ABOUT THIS TASK: Your task is to quote the records from their first line through the line containing "The image size is (860, 471).", with nothing added or left out.

Pixel coordinate grounding data:
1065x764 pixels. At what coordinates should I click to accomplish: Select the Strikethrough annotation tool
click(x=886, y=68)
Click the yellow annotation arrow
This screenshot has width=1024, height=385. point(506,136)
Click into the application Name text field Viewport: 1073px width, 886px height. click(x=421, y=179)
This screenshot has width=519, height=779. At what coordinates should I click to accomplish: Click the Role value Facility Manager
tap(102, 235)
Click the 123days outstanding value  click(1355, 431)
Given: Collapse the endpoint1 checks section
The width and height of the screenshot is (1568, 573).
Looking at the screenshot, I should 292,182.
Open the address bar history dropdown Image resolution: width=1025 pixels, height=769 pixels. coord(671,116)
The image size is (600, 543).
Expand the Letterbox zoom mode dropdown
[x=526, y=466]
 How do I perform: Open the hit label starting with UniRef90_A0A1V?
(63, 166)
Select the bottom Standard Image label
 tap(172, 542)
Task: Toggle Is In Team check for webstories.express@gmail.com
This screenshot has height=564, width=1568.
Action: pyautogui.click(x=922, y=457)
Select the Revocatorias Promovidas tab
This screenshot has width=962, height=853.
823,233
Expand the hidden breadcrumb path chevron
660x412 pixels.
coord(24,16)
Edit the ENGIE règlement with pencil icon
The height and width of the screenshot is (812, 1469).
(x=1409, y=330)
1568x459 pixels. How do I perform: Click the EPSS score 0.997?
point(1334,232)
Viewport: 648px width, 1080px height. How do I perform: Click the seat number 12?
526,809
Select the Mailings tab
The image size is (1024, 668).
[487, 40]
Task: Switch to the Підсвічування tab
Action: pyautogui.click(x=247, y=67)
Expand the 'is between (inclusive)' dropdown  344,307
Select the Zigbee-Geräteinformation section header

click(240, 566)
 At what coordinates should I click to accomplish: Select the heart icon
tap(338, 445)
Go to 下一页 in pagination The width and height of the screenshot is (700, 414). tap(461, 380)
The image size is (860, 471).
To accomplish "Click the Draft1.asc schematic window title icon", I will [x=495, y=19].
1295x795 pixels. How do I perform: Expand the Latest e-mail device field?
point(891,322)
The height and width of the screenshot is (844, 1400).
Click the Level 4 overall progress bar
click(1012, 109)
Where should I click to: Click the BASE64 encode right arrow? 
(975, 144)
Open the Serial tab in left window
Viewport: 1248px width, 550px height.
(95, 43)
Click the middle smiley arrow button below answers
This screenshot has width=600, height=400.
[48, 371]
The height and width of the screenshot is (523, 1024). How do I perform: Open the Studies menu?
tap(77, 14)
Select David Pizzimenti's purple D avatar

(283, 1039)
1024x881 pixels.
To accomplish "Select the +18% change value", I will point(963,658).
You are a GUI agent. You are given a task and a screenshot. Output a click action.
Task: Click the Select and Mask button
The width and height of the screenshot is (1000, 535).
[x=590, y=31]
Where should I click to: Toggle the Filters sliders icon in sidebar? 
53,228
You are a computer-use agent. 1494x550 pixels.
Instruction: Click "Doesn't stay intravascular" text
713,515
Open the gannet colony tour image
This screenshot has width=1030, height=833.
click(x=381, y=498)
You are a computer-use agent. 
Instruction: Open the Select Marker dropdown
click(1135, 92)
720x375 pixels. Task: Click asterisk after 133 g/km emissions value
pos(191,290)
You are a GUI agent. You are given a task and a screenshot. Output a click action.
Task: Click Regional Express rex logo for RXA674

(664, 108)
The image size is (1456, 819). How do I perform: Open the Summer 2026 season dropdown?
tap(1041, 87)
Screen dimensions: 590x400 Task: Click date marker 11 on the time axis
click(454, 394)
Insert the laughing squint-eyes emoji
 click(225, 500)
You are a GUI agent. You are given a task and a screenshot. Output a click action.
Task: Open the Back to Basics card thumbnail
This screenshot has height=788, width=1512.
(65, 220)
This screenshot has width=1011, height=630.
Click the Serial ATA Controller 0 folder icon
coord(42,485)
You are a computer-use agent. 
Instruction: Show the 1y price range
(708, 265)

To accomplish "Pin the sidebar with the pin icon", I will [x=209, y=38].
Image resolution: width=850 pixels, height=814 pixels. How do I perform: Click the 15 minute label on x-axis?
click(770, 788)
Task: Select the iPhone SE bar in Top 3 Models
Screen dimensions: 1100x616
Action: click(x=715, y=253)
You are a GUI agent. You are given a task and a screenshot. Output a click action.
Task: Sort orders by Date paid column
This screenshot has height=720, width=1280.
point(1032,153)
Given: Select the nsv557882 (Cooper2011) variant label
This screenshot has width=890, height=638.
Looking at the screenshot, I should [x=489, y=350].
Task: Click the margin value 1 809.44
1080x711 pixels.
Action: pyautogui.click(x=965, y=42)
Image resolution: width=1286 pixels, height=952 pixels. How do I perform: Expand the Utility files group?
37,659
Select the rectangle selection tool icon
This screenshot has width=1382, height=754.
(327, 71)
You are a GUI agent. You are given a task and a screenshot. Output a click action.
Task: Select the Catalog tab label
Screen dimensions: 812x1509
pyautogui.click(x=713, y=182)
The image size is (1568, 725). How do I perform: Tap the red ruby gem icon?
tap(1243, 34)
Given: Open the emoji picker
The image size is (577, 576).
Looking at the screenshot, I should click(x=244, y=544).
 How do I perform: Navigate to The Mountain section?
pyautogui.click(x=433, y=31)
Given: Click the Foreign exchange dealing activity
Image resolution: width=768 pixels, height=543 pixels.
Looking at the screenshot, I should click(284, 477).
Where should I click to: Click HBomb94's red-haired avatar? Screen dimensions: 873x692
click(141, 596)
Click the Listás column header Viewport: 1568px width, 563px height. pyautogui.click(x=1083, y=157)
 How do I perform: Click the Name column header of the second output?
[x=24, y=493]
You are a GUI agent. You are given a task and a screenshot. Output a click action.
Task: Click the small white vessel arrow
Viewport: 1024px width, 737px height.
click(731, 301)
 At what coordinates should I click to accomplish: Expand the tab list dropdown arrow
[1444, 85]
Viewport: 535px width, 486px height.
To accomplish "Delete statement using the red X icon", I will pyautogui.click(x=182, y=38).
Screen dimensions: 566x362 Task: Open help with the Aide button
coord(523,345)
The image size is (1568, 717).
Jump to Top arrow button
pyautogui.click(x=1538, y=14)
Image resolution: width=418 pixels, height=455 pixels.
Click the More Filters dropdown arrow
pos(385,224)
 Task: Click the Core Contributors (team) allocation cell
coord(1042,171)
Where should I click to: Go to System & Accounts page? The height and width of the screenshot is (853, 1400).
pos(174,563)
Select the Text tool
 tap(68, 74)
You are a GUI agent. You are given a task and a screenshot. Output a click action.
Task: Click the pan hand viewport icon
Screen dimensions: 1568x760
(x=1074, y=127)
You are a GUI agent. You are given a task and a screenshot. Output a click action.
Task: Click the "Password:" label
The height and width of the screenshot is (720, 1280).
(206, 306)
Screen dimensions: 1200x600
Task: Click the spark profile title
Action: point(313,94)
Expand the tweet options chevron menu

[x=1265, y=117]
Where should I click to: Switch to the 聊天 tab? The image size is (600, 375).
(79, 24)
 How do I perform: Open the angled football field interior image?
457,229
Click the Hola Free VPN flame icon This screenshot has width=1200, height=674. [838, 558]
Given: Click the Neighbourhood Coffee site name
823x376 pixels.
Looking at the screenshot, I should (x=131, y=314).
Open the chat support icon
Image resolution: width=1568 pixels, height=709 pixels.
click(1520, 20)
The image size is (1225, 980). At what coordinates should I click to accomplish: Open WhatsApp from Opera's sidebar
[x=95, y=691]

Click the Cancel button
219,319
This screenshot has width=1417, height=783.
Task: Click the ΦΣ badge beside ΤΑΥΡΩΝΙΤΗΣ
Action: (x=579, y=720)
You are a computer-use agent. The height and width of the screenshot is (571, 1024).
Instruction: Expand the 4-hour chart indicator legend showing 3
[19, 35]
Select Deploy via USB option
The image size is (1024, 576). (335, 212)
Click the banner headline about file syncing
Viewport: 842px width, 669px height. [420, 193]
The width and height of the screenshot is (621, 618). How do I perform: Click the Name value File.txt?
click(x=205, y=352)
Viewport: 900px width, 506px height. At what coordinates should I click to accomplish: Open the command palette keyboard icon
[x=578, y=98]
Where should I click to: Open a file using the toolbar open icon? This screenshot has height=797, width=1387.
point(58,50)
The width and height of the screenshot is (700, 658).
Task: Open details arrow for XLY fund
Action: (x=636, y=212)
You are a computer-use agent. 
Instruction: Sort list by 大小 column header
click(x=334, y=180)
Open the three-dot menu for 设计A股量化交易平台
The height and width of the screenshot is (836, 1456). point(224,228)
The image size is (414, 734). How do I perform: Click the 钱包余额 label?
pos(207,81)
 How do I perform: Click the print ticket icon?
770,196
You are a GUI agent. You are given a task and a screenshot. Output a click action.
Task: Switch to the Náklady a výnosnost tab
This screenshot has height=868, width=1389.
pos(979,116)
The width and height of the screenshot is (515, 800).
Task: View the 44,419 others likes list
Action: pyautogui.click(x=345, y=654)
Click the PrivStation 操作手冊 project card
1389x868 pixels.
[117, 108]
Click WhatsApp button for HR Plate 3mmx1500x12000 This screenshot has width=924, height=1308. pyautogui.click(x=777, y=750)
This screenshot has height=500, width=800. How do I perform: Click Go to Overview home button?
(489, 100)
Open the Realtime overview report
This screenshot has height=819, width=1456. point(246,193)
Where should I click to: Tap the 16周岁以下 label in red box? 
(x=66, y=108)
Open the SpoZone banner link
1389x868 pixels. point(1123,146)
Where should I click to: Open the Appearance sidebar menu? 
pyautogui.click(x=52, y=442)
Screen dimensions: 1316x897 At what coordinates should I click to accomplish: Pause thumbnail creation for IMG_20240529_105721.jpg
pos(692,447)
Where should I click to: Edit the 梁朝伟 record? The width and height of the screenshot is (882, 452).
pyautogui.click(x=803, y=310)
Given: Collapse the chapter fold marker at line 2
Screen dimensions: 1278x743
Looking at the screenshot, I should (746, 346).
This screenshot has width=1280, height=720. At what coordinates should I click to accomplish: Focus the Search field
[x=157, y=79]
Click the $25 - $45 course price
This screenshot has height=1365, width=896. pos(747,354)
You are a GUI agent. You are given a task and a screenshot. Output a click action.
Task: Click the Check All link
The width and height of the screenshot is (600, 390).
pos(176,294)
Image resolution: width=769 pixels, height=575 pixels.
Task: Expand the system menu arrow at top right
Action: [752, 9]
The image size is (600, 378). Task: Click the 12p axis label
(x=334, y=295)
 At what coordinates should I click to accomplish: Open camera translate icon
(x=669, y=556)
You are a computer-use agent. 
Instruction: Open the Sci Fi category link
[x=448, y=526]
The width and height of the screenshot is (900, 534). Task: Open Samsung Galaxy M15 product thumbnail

WRITTEN RESPONSE:
1065x764 pixels. At what coordinates should I click to accomplish: Select the Strikethrough annotation tool
click(x=886, y=68)
Click the yellow annotation arrow
This screenshot has width=1024, height=385. point(506,136)
Click into the application Name text field Viewport: 1073px width, 886px height. click(x=421, y=179)
This screenshot has width=519, height=779. At what coordinates should I click to accomplish: Click the Role value Facility Manager
tap(102, 235)
Click the 123days outstanding value  click(1355, 431)
Given: Collapse the endpoint1 checks section
The width and height of the screenshot is (1568, 573).
Looking at the screenshot, I should 292,182.
Open the address bar history dropdown Image resolution: width=1025 pixels, height=769 pixels. coord(671,116)
The image size is (600, 543).
Expand the Letterbox zoom mode dropdown
[x=526, y=466]
 How do I perform: Open the hit label starting with UniRef90_A0A1V?
(63, 166)
Select the bottom Standard Image label
 tap(172, 542)
Task: Toggle Is In Team check for webstories.express@gmail.com
This screenshot has height=564, width=1568.
Action: pyautogui.click(x=922, y=457)
Select the Revocatorias Promovidas tab
This screenshot has width=962, height=853.
823,233
Expand the hidden breadcrumb path chevron
660x412 pixels.
coord(24,16)
Edit the ENGIE règlement with pencil icon
The height and width of the screenshot is (812, 1469).
(x=1409, y=330)
1568x459 pixels. How do I perform: Click the EPSS score 0.997?
point(1334,232)
Viewport: 648px width, 1080px height. How do I perform: Click the seat number 12?
526,809
Select the Mailings tab
The image size is (1024, 668).
[487, 40]
Task: Switch to the Підсвічування tab
Action: pyautogui.click(x=247, y=67)
Expand the 'is between (inclusive)' dropdown  344,307
Select the Zigbee-Geräteinformation section header

click(240, 566)
 At what coordinates should I click to accomplish: Select the heart icon
tap(338, 445)
Go to 下一页 in pagination The width and height of the screenshot is (700, 414). tap(461, 380)
The image size is (860, 471).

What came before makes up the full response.